If you ever try cooking a lobster (neither as hard nor as expensive as I always thought, by the way) you are eventually faced with that moment where you, a normal, relatively kind person, have to boil an animal alive in your house. How you approach this moment is largely determined by what kind of person you are; either you feel like a monster, or you feel like the lobster is, and with a hearty cry of “Take that, you scarlet-clawed sea roach!” you drop it in the pot before it can chop your pinkie off. Despite my reputation, I tend towards the former, and I could never bring myself to make the attempt until a cook friend of mine let me in on a secret.

“You don’t just drop lobsters screaming into a roiling cauldron,” he said. “You put them in a pot of nice, comfortable room-temperature water, and then you graaadually turn up the heat. Before they even know what happened, yum yum they’re wearing garnish on the china.”

That having been said: I like Secret Invasion. Genuinely, I do. I liked the lion’s share of Civil War. Until the last issue, when the Scarlet Witch forgot to call no backsies, I even liked House of M. But anyone who has had the misfortune to stumble upon my recent unsolicited reviews of The Mighty Avengers has opened a window into unraveling madness. After a year’s worth of issues (stretched out over two years– hey-o! Take that, Cho!) featuring a specific type of story told in a specific style with a specific type of artist, suddenly The Mighty Avengers cut to a completely different story in a flat brown photorealistic style featuring none of the characters that had been in the book up to that moment. God help anybody just reading this one book. After two issues, just when the new story was about to do something, we cut to a completely different story. Where had the old one gone? Oh, it would pop up somewhere. This was a crossover. The reader’s buying every book we publish, right? The story starts in Secret War, vanishes for a year, pops up in The New Avengers, vanishes, gets two issues in The Mighty Avengers, and then BOOP there it is in Secret Invasion. To be continued in New Warriors! Or Anita Blake, or something! We’ll figure it out! The books are handled as being so willy-nilly interchangeable that as I was writing this I twice typed “Mighty Invasion.”

That last page of #3 was when I realized I was boiling. The water was not this way when I dropped in.

it happened!!I took a long hiatus from comics right around 9th grade or so, after blowing every dime of lawn-cutting and birthday money on them from roughly 1984-1990ish.
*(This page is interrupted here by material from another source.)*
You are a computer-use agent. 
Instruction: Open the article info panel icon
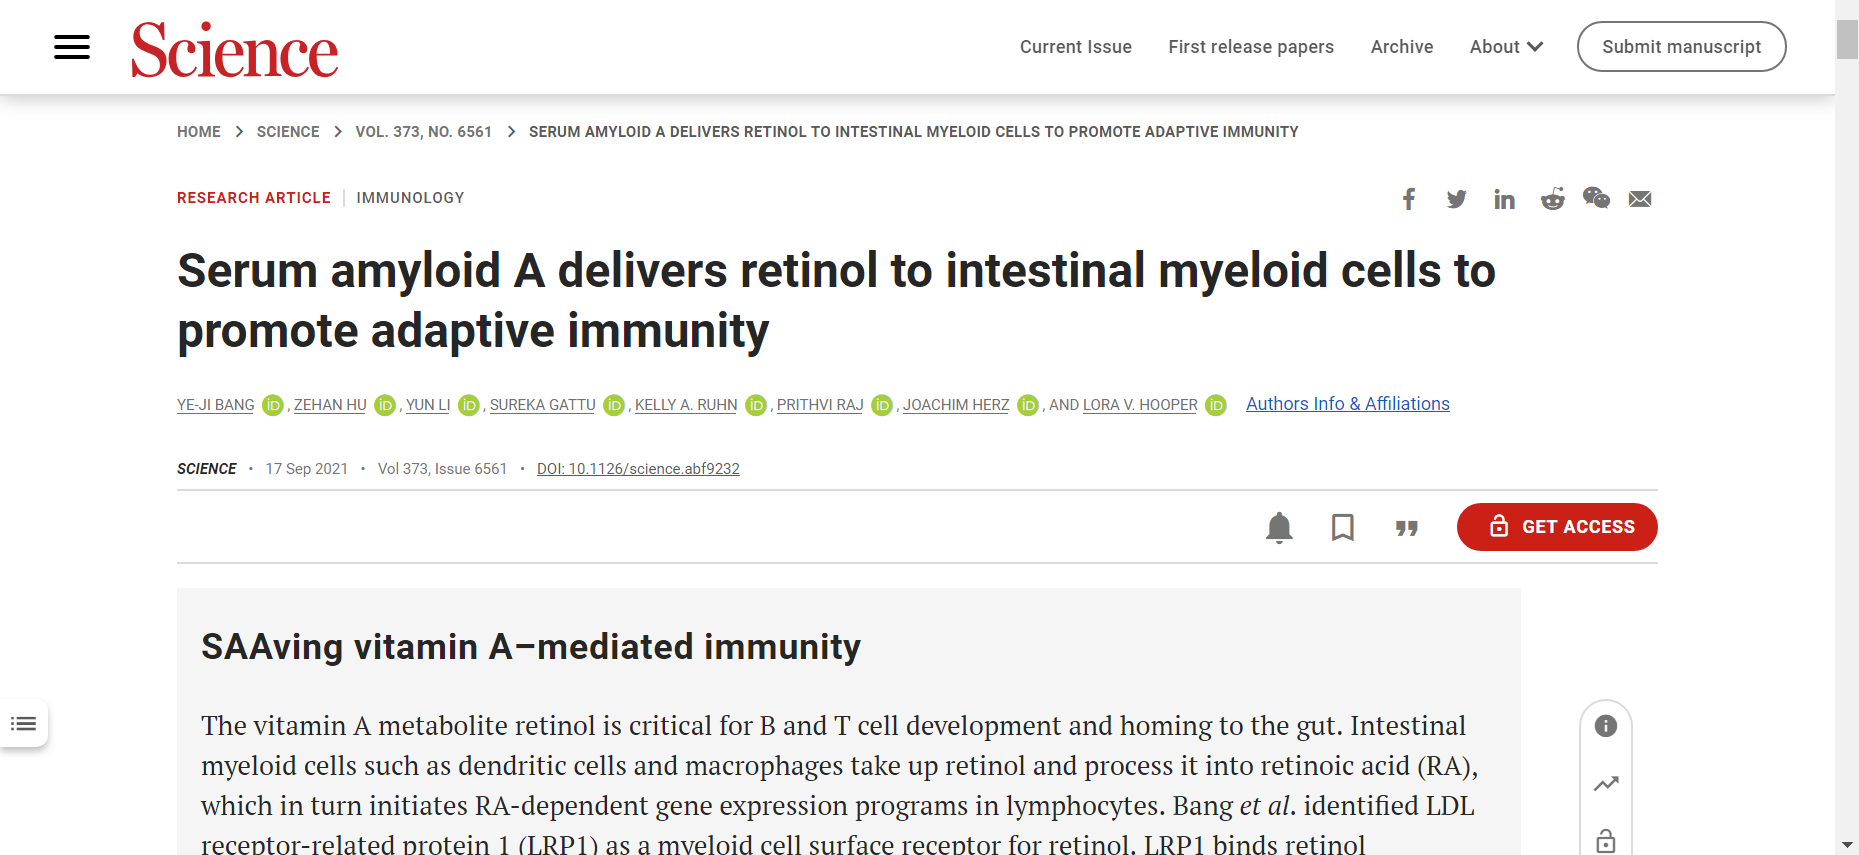point(1606,726)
I still haven’t gone back through the boxes CSI-style and determined exactly when I said goodbye, but I know I left the X-Men before Claremont did. I would dip a toe into the water every now and then, just long enough to say, “Yikes! Spider-clones?” or “What the–? Star Trek vs. X-Men?!” but I largely left the medium behind me until the X-Men’s movie prompted me to rescue the longboxes from my childhood basement in the summer of 2000. That was when I began exploring the glorious room-temperature waters of Nu Marvel.

“Nu Marvel” was the (largely pejorative) term being used by fanboys to refer to the regime of Bill Jemas and Joe Quesada that had come to power at Marvel Comics at the beginning of 2000 and the changes they had brought about in their books. Controversy was the coin of the realm at the time, and a lot of long-time readers were polishing up their pitchforks, but as far as I was concerned Nu Marvel was publishing exactly the right books at exactly the right time.
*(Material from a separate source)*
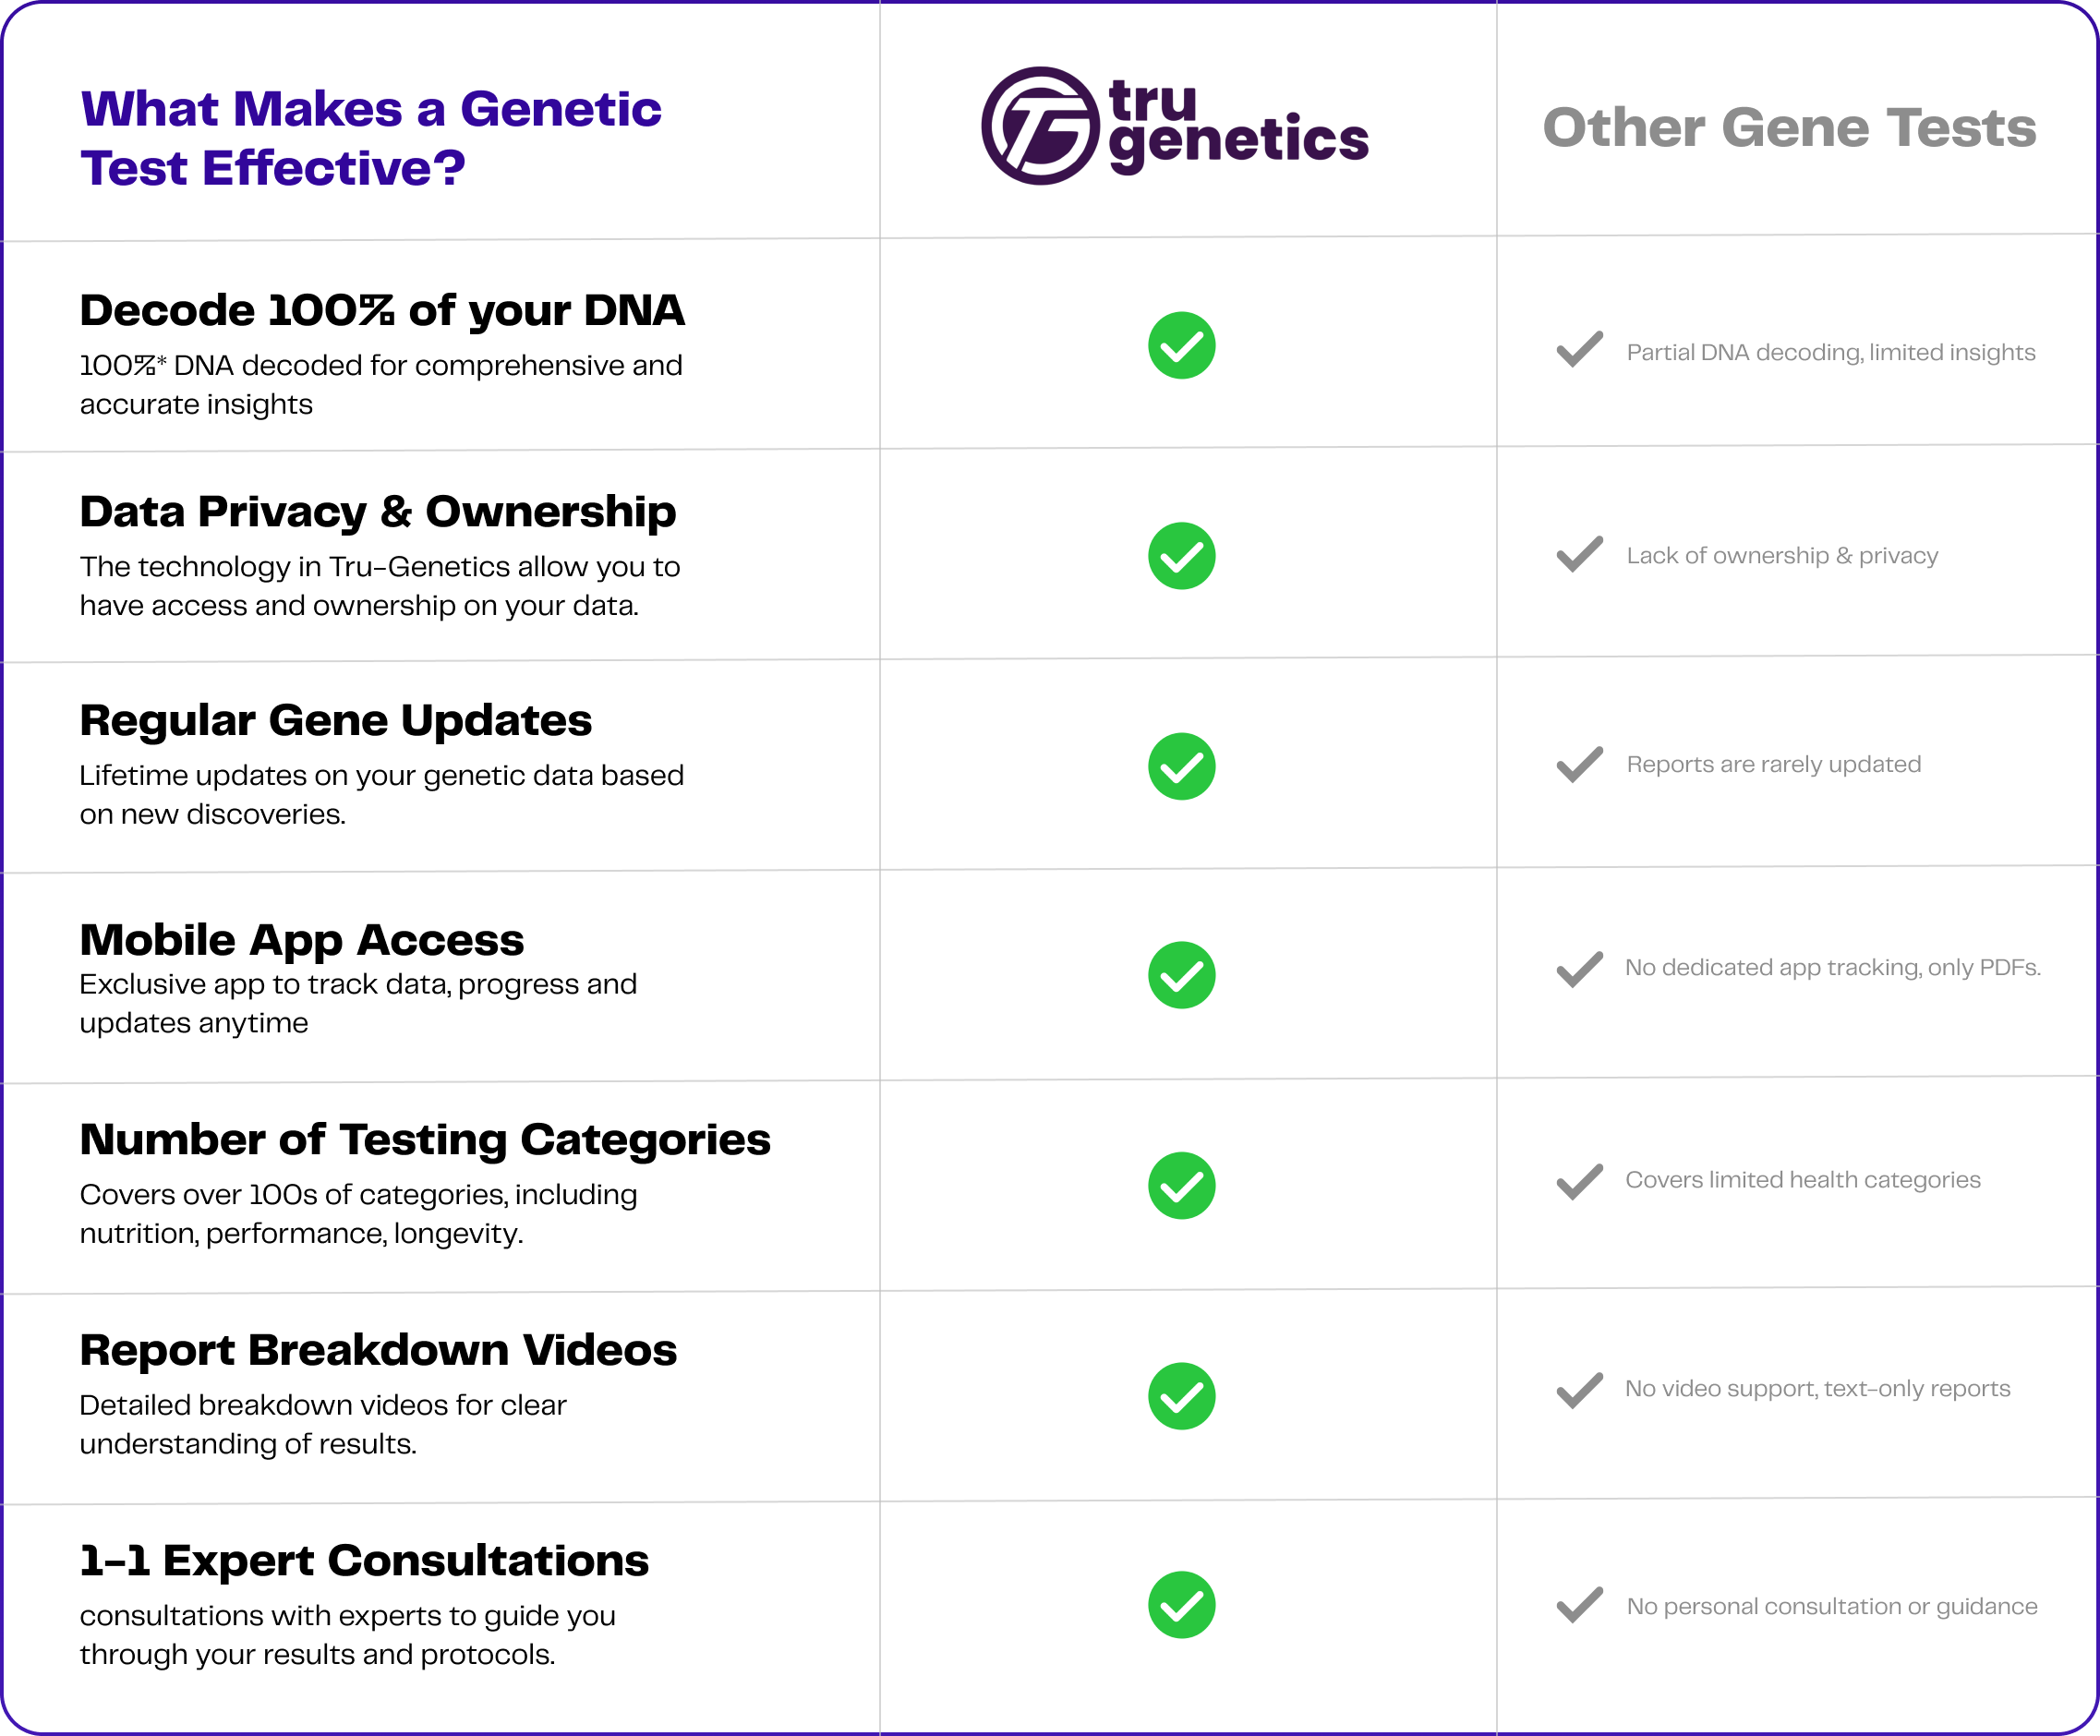Click the Decode 100% of your DNA title

point(382,310)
For years now, I’ve been trying to remember exactly which book brought me back (I’d have made note of it if I’d realized it would end up consuming so much of my free time years later). I would love for it to be something classy, but no matter how much 33-year-old me keeps admonishing 25-year-old me for being a Kevin Smith fan I suspect it may have been the trade of Smith’s Daredevil run. I do know that I said, at some point, “J. Michael Straczynski just took over The Amazing Spider-Man? I know that name! If he’s good enough for UHF sci-fi syndication, by cracky, he’s good enough for me!” JMS’ run was a couple of months old, but I correctly guessed that his first issue would still be collecting dust at my local grocery store and from there I was in. I subscribed the next week.

Then came Alias.

When I was 11 years old, I started hearing more and more people say, “Comics aren’t just for kids anymore, you know. This is an evolving medium like television or movies. Comics are telling more mature, adult stories now for mature, adult people.” In later years, I would reflect on this statement and realize that everyone in my life who ever said it to me was also an 11-year-old boy. But a lot had changed since I left comics, and it was clear from Alias that Nu Marvel wasn’t screwing around.

Alias was the story of Jessica Jones, a former superhero who had left the costumed lifestyle behind her and opened a private investigation firm. The first word in the book was “fuck!” and by the end of the first issue I would see Jessica take it from behind from Luke Cage, a character I had last seen wearing a silver tiara in Secret Wars II.

To people who had stuck with comics all along, people who had already read Maus and Sandman and had been keeping the faith on the indie scene, this was probably nothing new, but to my Evolutionary War-owning ass it was like a bomb had been dropped on childhood. Who were these characters now? What had happened? Where could I get more? Alias is single-handedly responsible for my continued readership of comics, my love of the work of Brian Bendis, and the hundreds upon hundreds of dollars that my child’s college fund will simply never see. Sorry, kid! Skrulls!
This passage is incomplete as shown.